WORK TO COMPLETE:
Copy verbatim the material from its first line to the line that holds "is (550, 1080).", including that line.

SUPPLIED DATA:
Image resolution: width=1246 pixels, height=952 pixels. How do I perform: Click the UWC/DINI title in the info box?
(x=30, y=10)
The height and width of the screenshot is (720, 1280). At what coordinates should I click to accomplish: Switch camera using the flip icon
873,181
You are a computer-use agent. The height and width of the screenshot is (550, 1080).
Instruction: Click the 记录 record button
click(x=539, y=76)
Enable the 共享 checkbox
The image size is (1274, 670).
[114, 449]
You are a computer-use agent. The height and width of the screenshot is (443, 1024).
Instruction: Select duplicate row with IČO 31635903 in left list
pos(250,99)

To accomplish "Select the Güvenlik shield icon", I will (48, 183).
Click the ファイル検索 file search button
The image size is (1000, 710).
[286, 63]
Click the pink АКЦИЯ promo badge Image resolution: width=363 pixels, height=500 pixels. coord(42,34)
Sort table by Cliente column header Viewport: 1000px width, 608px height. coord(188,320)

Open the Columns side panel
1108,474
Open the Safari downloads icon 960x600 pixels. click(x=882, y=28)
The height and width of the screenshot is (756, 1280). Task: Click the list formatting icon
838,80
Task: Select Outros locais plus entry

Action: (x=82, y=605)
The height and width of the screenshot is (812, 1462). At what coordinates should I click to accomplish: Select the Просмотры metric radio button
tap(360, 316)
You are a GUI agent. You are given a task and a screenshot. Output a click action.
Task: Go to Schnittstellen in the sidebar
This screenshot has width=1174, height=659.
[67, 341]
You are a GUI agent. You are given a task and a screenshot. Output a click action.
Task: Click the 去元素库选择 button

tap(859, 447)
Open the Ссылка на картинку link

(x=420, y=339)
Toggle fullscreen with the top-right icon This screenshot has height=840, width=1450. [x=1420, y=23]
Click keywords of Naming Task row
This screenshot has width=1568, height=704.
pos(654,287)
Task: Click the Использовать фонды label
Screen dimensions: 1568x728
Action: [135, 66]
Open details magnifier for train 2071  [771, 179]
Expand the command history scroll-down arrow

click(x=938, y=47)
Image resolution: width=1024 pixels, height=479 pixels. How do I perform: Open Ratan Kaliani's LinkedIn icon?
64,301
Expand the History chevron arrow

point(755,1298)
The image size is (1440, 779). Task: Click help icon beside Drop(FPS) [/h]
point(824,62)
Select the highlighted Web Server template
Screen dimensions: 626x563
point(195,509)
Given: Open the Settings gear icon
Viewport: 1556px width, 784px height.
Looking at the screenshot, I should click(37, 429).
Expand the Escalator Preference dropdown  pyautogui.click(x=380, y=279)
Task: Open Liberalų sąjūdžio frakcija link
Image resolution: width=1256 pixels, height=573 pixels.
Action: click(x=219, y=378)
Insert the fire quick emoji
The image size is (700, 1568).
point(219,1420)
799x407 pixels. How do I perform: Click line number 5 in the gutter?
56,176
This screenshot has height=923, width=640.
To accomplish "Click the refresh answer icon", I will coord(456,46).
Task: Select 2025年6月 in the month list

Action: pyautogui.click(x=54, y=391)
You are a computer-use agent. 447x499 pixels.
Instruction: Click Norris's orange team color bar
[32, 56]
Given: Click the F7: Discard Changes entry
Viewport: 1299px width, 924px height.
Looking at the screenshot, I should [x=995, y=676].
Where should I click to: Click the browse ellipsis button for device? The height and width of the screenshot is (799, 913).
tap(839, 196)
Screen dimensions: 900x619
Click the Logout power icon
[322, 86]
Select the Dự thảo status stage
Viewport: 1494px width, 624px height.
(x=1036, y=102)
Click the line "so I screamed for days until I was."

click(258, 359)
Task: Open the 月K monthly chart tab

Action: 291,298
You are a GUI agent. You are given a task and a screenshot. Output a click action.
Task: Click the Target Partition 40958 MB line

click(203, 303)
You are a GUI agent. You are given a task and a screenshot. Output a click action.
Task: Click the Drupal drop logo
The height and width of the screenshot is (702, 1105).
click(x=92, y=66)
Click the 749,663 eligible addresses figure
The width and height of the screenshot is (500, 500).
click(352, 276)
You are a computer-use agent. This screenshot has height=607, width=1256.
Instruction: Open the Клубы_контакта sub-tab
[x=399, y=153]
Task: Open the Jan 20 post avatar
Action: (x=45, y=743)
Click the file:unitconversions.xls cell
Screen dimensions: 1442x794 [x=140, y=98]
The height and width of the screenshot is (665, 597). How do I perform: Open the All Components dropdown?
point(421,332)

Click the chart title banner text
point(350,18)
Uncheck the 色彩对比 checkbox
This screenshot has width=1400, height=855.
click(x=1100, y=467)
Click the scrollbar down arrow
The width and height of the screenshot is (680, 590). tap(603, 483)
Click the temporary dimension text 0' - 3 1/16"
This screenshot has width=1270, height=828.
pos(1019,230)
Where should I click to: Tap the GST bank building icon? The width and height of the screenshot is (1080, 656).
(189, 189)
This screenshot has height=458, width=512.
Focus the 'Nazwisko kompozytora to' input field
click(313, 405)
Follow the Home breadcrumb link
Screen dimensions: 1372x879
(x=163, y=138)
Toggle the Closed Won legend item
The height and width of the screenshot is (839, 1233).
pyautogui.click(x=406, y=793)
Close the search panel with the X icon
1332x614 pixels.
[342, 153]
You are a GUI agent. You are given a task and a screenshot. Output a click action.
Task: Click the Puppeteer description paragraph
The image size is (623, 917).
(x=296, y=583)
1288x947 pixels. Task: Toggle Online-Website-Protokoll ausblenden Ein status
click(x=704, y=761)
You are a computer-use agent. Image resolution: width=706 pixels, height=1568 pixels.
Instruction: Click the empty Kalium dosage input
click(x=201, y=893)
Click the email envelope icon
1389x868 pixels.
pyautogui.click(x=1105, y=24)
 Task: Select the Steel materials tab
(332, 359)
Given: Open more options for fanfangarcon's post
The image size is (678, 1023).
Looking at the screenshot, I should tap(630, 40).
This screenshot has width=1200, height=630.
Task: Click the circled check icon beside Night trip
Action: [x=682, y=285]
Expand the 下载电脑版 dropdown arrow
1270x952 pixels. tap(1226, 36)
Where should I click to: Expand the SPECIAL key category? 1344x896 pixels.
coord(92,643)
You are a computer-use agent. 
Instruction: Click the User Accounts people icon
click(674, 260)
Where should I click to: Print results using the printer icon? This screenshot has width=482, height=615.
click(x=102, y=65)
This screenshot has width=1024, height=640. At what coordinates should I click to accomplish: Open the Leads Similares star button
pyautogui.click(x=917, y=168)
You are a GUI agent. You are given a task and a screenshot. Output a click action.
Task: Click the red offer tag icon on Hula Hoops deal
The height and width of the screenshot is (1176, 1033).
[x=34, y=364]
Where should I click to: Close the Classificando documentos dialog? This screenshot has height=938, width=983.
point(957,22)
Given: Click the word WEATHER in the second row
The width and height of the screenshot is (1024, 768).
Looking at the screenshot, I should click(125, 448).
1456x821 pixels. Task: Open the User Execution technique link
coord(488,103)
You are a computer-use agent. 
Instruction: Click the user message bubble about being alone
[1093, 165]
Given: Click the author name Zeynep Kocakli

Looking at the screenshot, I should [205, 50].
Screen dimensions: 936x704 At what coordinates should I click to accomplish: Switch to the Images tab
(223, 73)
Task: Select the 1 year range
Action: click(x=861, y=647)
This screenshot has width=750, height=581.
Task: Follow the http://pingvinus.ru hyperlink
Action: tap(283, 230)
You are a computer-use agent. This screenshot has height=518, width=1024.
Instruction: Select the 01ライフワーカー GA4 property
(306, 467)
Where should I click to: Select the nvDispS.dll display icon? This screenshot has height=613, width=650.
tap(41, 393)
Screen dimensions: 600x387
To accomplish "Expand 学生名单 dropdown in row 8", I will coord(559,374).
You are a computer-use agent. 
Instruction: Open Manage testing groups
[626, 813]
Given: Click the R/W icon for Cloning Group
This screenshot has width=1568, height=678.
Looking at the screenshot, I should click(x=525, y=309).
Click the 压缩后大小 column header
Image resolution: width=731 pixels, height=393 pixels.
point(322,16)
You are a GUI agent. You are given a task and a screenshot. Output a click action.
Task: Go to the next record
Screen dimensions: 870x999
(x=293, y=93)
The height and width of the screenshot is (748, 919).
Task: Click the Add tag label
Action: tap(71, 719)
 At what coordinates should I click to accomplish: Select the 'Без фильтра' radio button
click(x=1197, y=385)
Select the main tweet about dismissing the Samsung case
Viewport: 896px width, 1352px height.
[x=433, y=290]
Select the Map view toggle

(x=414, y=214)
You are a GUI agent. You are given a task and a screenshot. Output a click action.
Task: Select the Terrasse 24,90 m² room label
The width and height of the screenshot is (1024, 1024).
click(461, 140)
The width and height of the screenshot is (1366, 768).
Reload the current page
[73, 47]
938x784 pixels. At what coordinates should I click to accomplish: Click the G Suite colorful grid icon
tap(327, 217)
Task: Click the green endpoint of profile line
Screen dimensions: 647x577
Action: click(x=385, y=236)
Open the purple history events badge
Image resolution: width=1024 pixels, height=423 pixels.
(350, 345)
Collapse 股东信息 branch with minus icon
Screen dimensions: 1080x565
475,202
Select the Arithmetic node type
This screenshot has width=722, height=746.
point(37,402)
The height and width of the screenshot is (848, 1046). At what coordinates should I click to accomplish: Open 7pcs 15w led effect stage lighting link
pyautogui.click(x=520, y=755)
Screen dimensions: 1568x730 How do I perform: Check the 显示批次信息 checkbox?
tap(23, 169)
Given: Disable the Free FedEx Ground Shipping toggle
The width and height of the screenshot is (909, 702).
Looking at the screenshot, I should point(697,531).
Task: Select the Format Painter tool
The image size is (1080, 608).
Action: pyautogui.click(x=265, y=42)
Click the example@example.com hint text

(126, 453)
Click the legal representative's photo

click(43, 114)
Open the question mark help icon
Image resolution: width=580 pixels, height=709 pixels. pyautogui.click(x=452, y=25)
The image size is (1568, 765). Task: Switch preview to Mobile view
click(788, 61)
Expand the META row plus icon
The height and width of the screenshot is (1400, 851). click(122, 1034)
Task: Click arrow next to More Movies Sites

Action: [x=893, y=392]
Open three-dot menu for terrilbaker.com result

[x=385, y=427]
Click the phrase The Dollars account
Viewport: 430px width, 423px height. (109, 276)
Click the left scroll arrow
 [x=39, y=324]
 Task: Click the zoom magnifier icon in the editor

RESPONSE TO THIS TASK:
Image resolution: width=1246 pixels, height=952 pixels. How do I perform: Click the UWC/DINI title in the info box?
(x=30, y=10)
The height and width of the screenshot is (720, 1280). At what coordinates should I click to accomplish: Switch camera using the flip icon
873,181
You are a computer-use agent. The height and width of the screenshot is (550, 1080).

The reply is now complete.